What’s the point? You just spent the whole interview telling the person you’re right for the job — it’s a little late to be asking questions about the job, right? So ask your questions at the beginning. And then use the answers to better position yourself for the job during the interview.
At the end, when the interviewer says, Do you have any questions?” you can say, “No, I think I asked everything I needed to ask at the beginning of the interview. But thank you” instead of thinking of a pile of pseudo-questions
4. Don’t worry too much about your Social Media Pages.
Unless you bashed your former boss! Or worse your current one! Many companies have values and ethics codes which involves not sharing company information with the public. Don’t comment on your friends defamation of anyone’s character, group or organization. Never participate in any conversation that will make you seem petty or unprofessional. And please don’t post information about your personal problems or a breakup on social media. Follow these guidelines.
5. Explain away job hopping and long gaps.
It doesn’t matter what you do with your time as long as you’re doing productive, interesting things. So a gap is fine, as long as you can talk about what you learned, and how you grew during the gap. And job hopping is fine as long as you can show you made a significant, quantifiable contribution everywhere you went. If you are new to Canada and immigration has caused a gap in your work experience, here are some resume tips.
6. Present a plan.
Show the interviewer that you’ve done a bit of thinking about the company and the job. Brendon Connelly at Slacker Manager suggests that you go to the interview with a plan for the first three months you’re in the job.
Show some humility — say, “This is just something I came up with that we might use to get the interview started.” Of course, you can only do this if you know a lot about the job. But the best way to get the job is to know a lot about it.
7. If you are fresh out of College – Manage your parents.
It’s common today for parents to be involved in their twentysomething child’s job hunt. Parental involvement is so ubiquitous during interviews for summer internship programs that companies like Merrill Lynch will actually send an acceptance letter to a parent if the candidate requests one.
But some parents hover so close by that they make their kid look incompetent. Get help from your parents, but don’t get too much. Check out CollegeRecrutier.com to find out where your parents fall on the spectrum.

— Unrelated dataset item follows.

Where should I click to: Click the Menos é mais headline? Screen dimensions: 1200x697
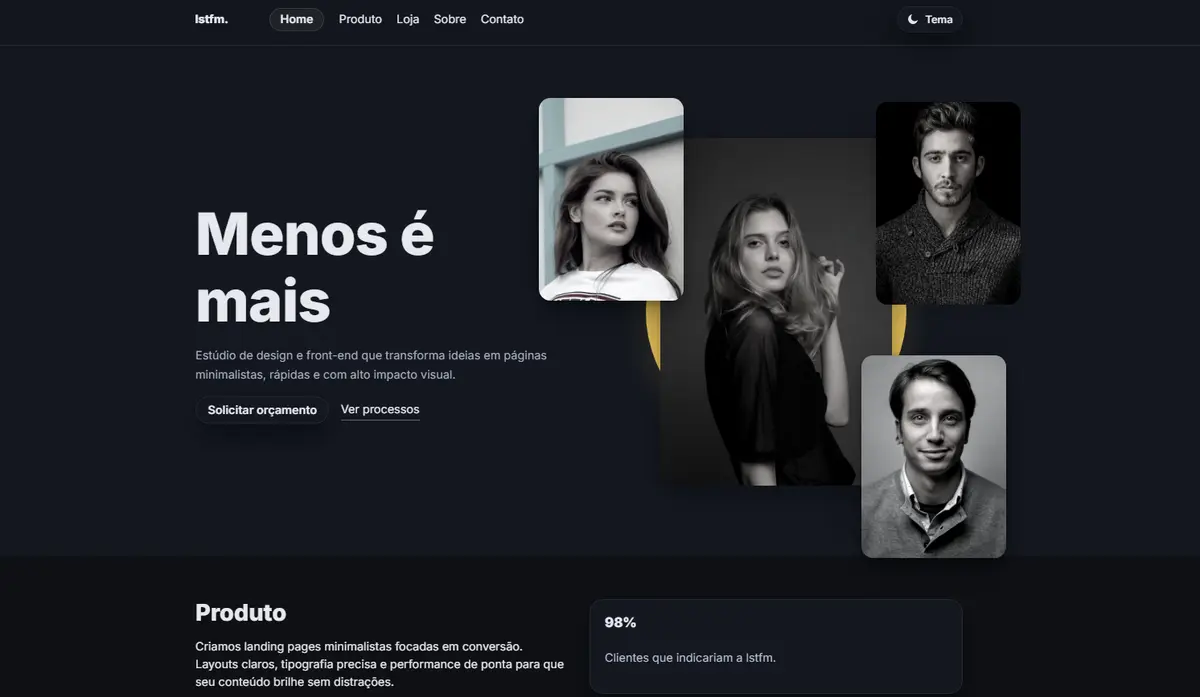click(x=315, y=267)
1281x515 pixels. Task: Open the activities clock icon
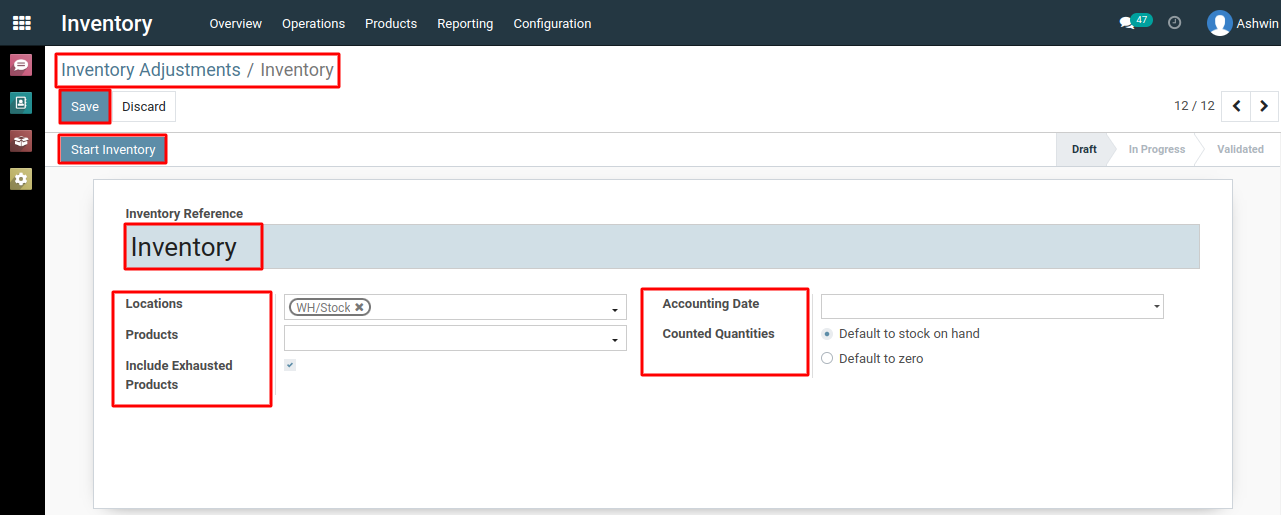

8. Show that you can Anticipate and Plan for all Players in the Organization
You’ll probably interview with more than one person who has a different role at the company example, HR, Finance, Marketing etc. And each person you talk with will have some sort of personal agenda that will infiltrate your interview. Your job is to identify the role of the person you’re talking to so that you can give the type of answer they’re looking for. Typically, they will all look for answers that show you are sensitive to each Department’s role within the organization. They will want to know that you know to include them at every stage of a project – at the earliest time possible in order to have maximum project success. Show that you know how to work across multi-disciplinary functions and that you can anticipate ahead of time what the Marketing and Finance Department will need from you.
9. Practice. A lot.
An interview isn’t an improvisation — it’s a rehearsed performance. And it’s no mystery what the most common interview questions are, so prepare you answers. Even if you end up fielding a question you didn’t anticipate, surely a version of one the 50 answers you did prepare will work with the surprise question.
10. Knock Em Dead
On the Day of the interview review all of these points – its easy to forget. Go in with all your pre-panned examples that have a STAR or SHARE outline. As questions throughout the interview and present a plan for the position. Know how you will explain gaps or job-hopping. As the saying practice makes perfect, and with all the preparation you’ve done – you should be able to ace that interview!